PAGE:
# Mod question



## TypeA (Aug 14, 2010)

Ive been removing this grey blanket material Infinity used to dampen the cabinets and replacing with a couple of layers of seam tape and quiet board material. It works much better for dampening the cabinet and is an obvious improvement. My question, should I be putting the dampening blankets back in the speaker after I apply this modification?


----------



## bambino (Feb 21, 2010)

I would try would put it back in one of the cabinets and compare the sound of each one then if you like it one way or the other you can go from there.:T


----------



## TypeA (Aug 14, 2010)

Well I know I lost some displacement, so much so that I decided against 1" of the board material and just went with 1 layer (1/2")...


Thanks for the reply. Im assuming my mod has replaced (and improved upon) that grey fiber blanket, but I might compare just for giggles.


----------



## bambino (Feb 21, 2010)

No problem.:T I think if i were at it i would try it too just for giiggles.


----------



## Lucky7! (Jan 7, 2008)

A, there are two types of damping in a speaker. One relates to the reduction of flex, vibration and resonance in the enclosure panels themselves which it looks like the hardboard is trying to address, however bracing would be more effective. The other type of damping relates to the _acoustic_ modes inside the box, which materials such as fibreglass and polyester batting or cotton wadding aim to minimise or eliminate.

It seems you are confusing the two.

Is the speaker ported?


----------



## TypeA (Aug 14, 2010)

I wouldnt be surprised at all if I were confusing the two. Im not familiar with bracing, how to do it or where to begin. Can you point me in a learning direction? Yes the hardboard seems to address the resonance of the cabinet, to the point that there is little to no echo within the enclosure post treatment. The bookshelf 162's, which is pictured and is the only one I have done thus far, is ported. Also the tower 362 model is ported, which I also intended to mod. The center pc350 is not ported, I had plans to do the same to it. Thanks for the help.


----------



## TypeA (Aug 14, 2010)

For those interested, my personal research on this has lead me to a few internet sources. Good info on the 'constrained layer', one that recommends a few printed sources of knowledge as well, is this one.











This thread references the same article, also has info on what folks use for batting in their enclosures...


----------



## Lucky7! (Jan 7, 2008)

TypeA said:


> I wouldnt be surprised at all if I were confusing the two. Im not familiar with bracing, how to do it or where to begin. Can you point me in a learning direction?

WHAT YOU ARE ASKED TO DO:
Please name the speaker in the thread that is not ported.

EXTRACTED INFORMATION:
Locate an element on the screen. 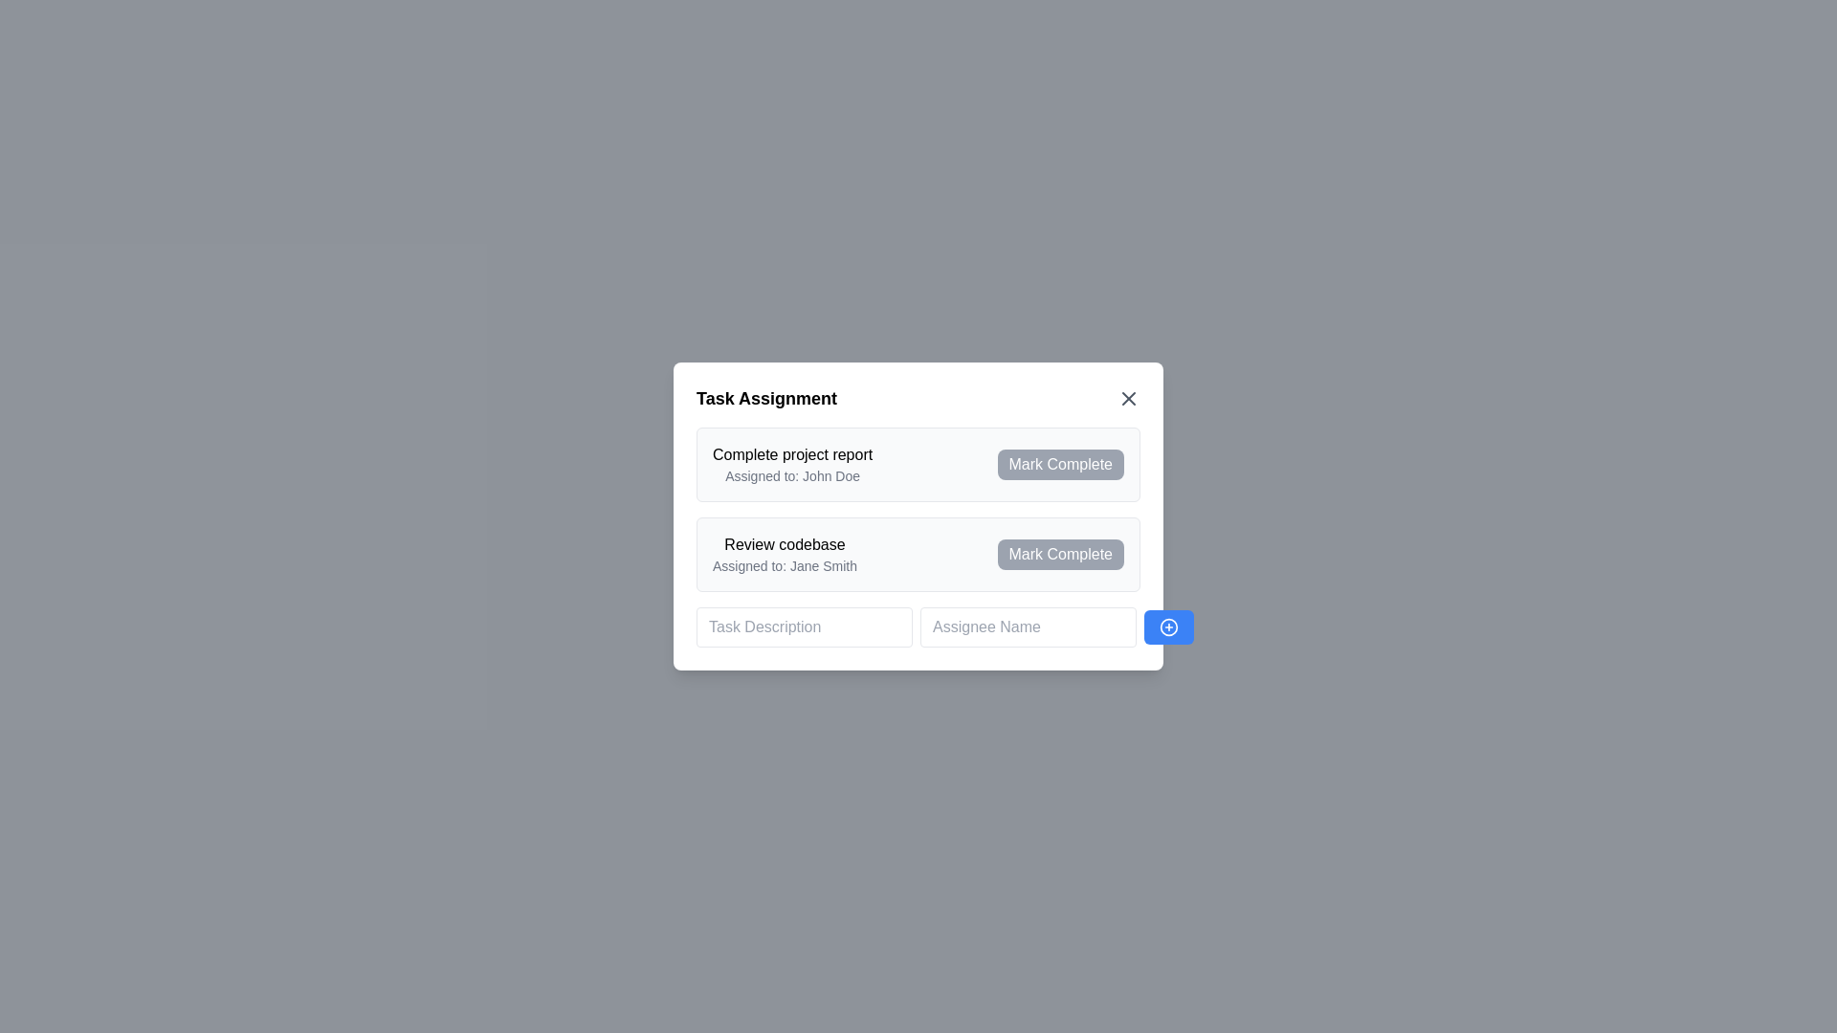  the button located to the right of the text 'Complete project report Assigned to: John Doe' to mark the task as complete is located at coordinates (1059, 465). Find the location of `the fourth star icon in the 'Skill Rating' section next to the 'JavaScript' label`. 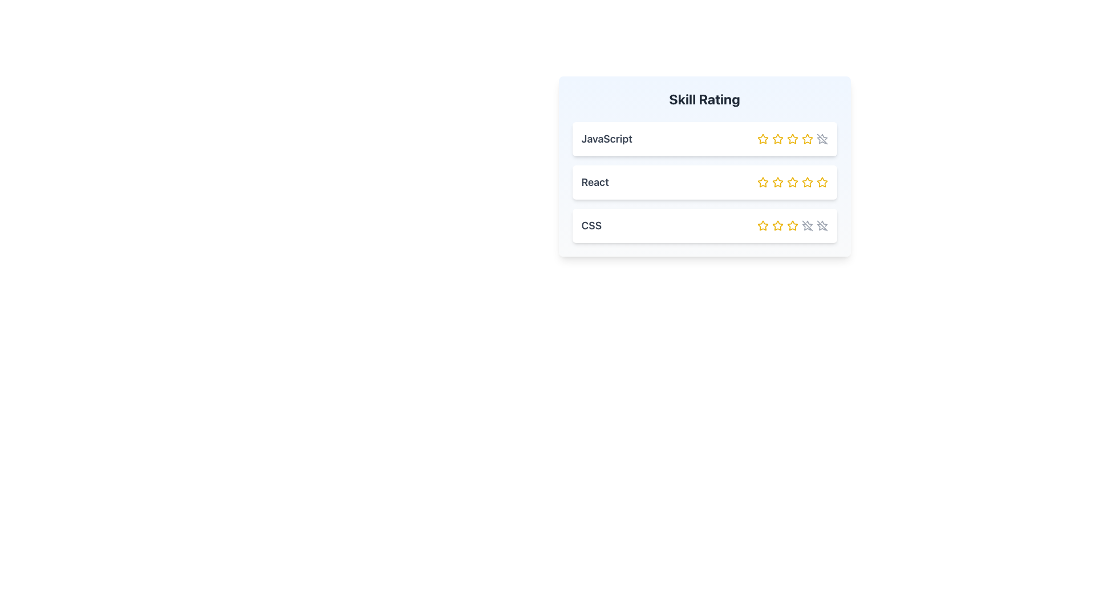

the fourth star icon in the 'Skill Rating' section next to the 'JavaScript' label is located at coordinates (791, 138). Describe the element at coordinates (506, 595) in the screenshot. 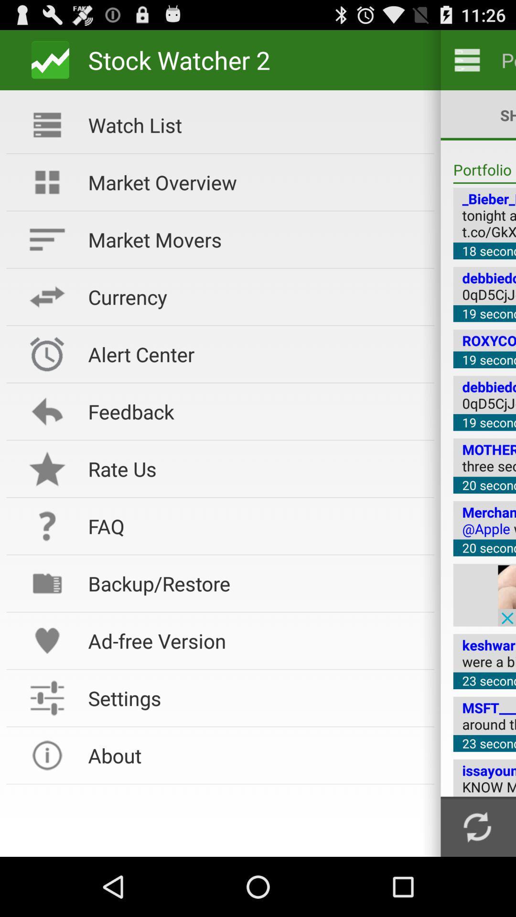

I see `see advertisement` at that location. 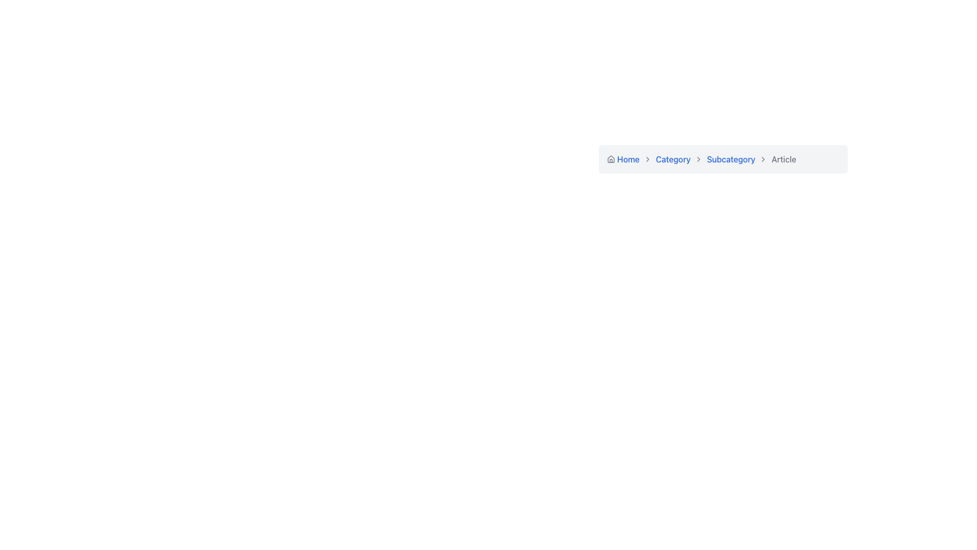 What do you see at coordinates (763, 159) in the screenshot?
I see `the fifth chevron icon in the breadcrumb navigation that separates the 'Subcategory' and 'Article' links` at bounding box center [763, 159].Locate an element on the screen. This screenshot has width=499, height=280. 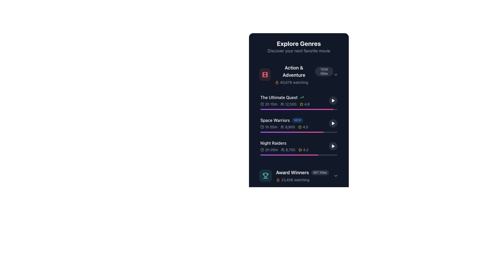
the Text Label displaying the value '4.8', which is styled in a small gray font and located next to a yellow star icon in a dark-themed interface is located at coordinates (307, 104).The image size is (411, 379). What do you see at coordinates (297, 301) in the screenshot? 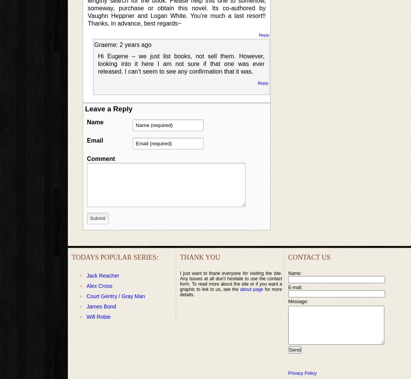
I see `'Message:'` at bounding box center [297, 301].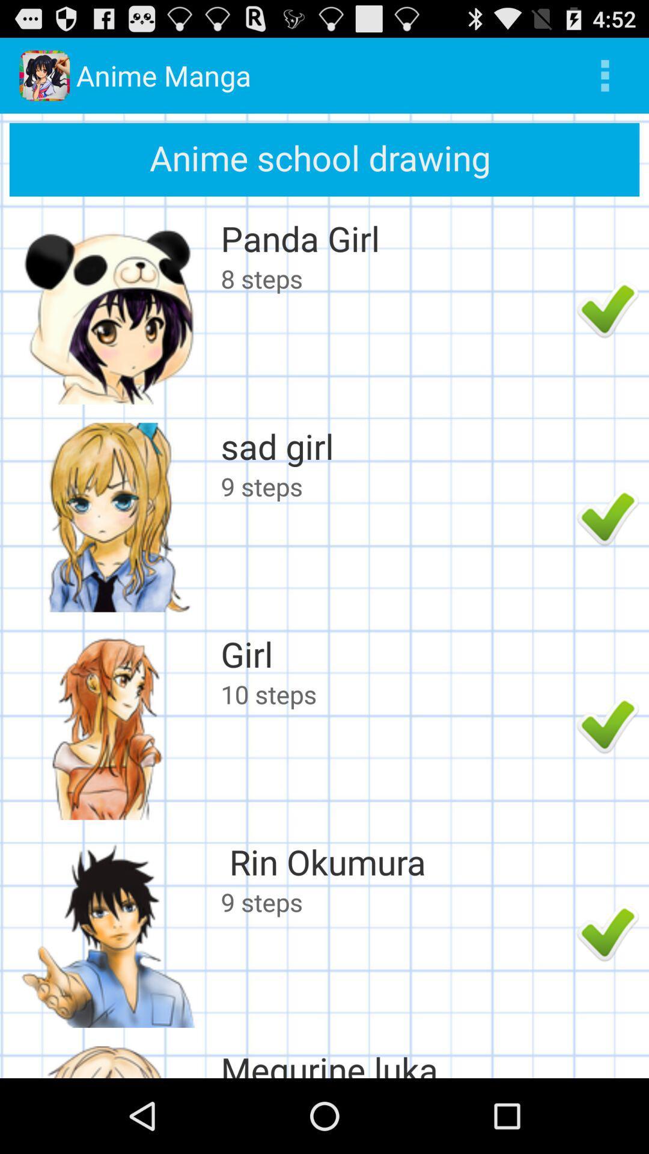 The height and width of the screenshot is (1154, 649). Describe the element at coordinates (395, 1062) in the screenshot. I see `megurine luka item` at that location.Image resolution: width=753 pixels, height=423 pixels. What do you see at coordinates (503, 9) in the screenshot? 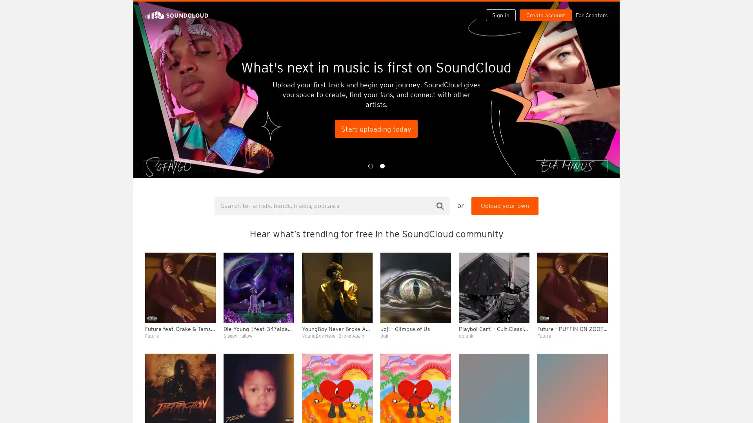
I see `Sign in` at bounding box center [503, 9]. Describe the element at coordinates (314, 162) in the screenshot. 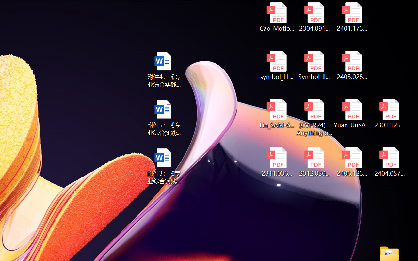

I see `'2312.03032v2.pdf'` at that location. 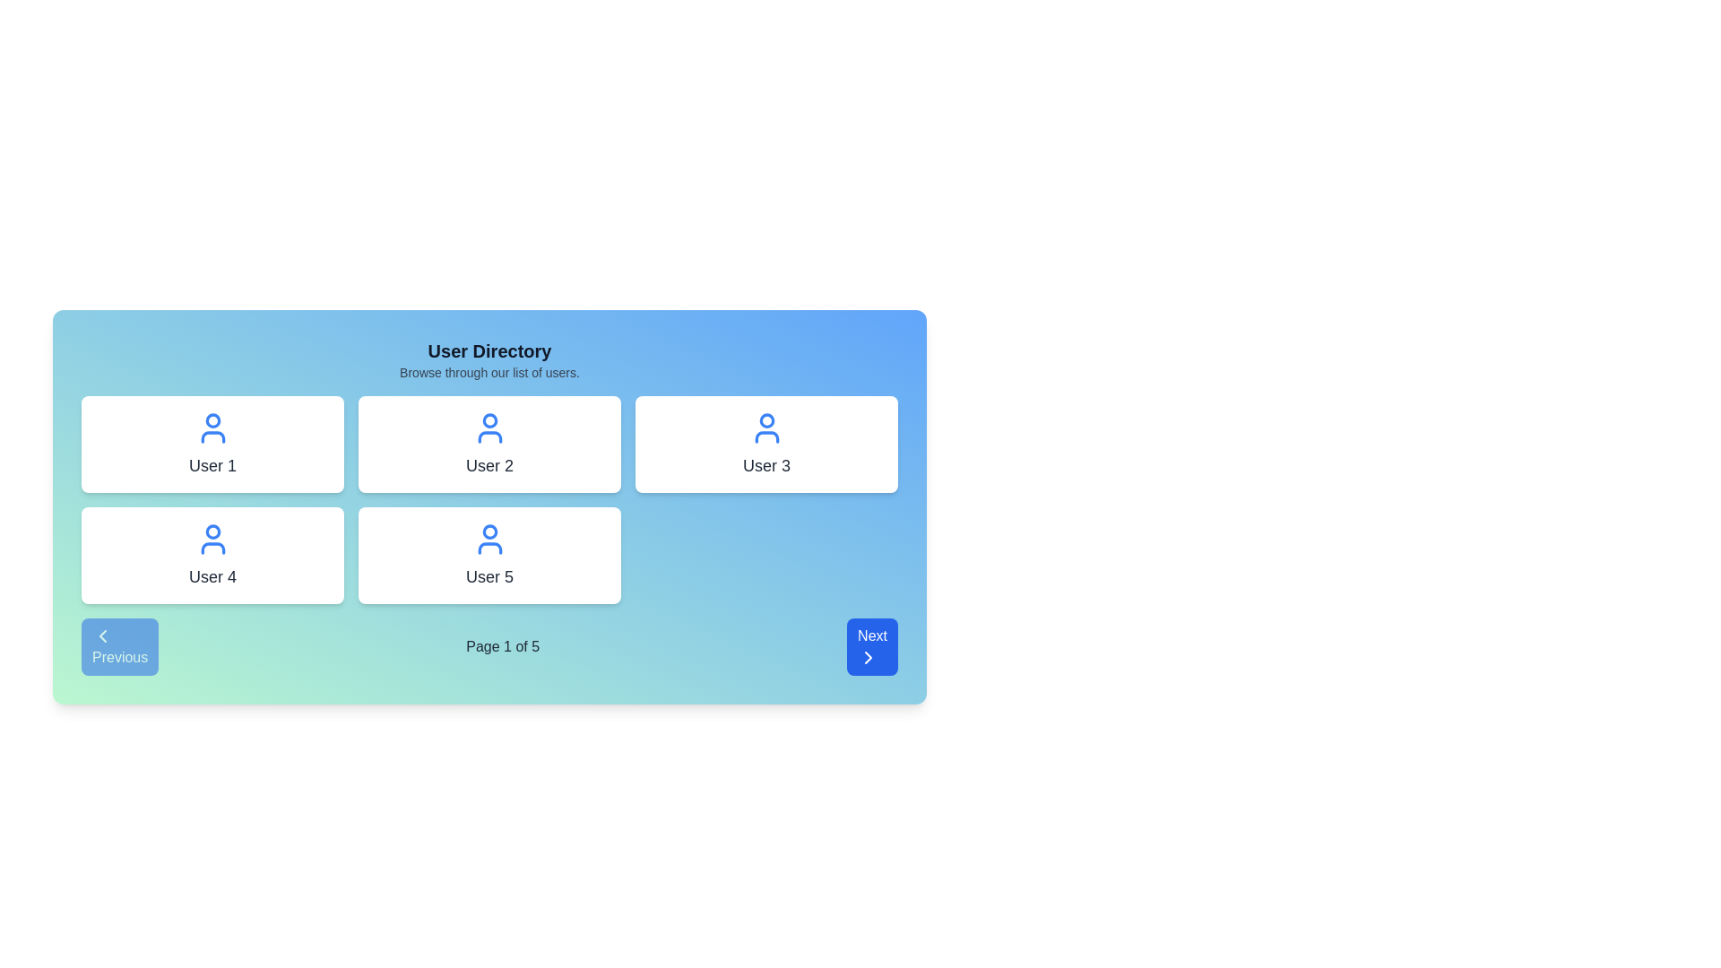 I want to click on the SVG graphical circle component representing User 4 in the user directory grid, so click(x=212, y=531).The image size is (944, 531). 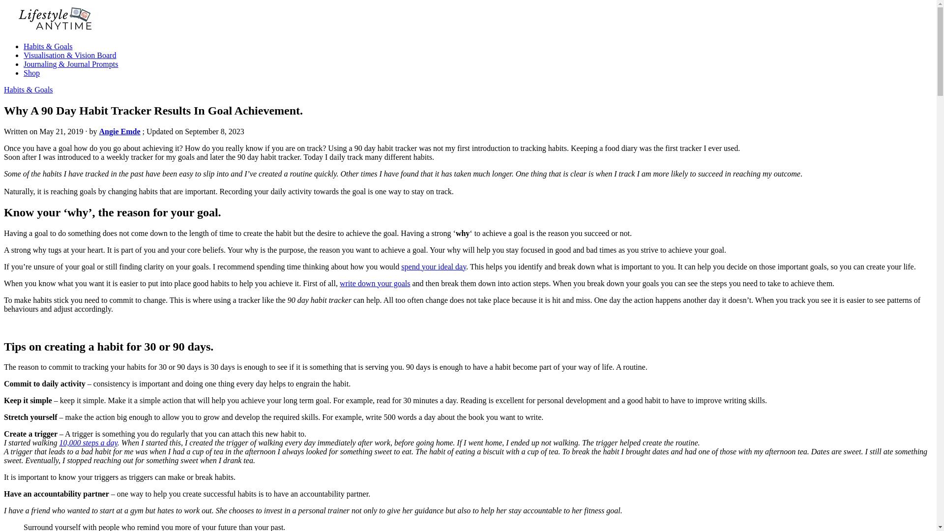 What do you see at coordinates (28, 90) in the screenshot?
I see `'Habits & Goals'` at bounding box center [28, 90].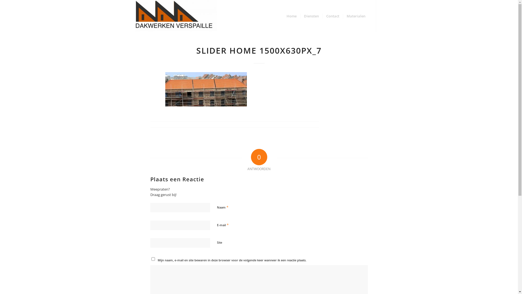 This screenshot has height=294, width=522. What do you see at coordinates (342, 16) in the screenshot?
I see `'Materialen'` at bounding box center [342, 16].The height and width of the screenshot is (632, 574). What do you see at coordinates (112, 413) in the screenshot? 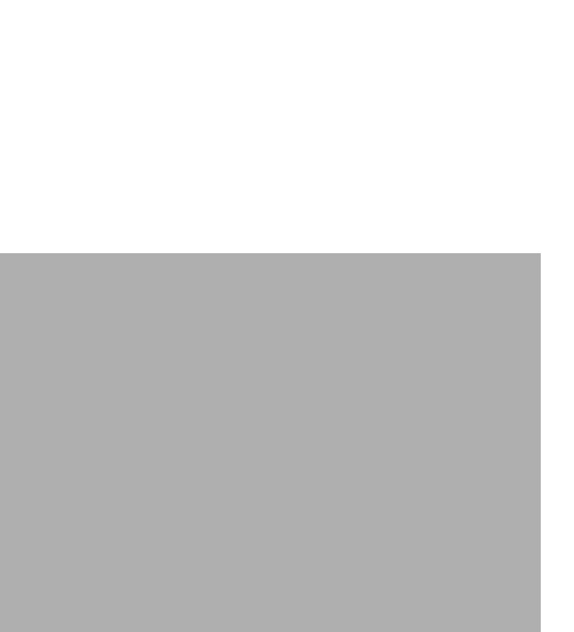
I see `'Studio Utilities'` at bounding box center [112, 413].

ANSWER TO THE TASK:
The center pc350.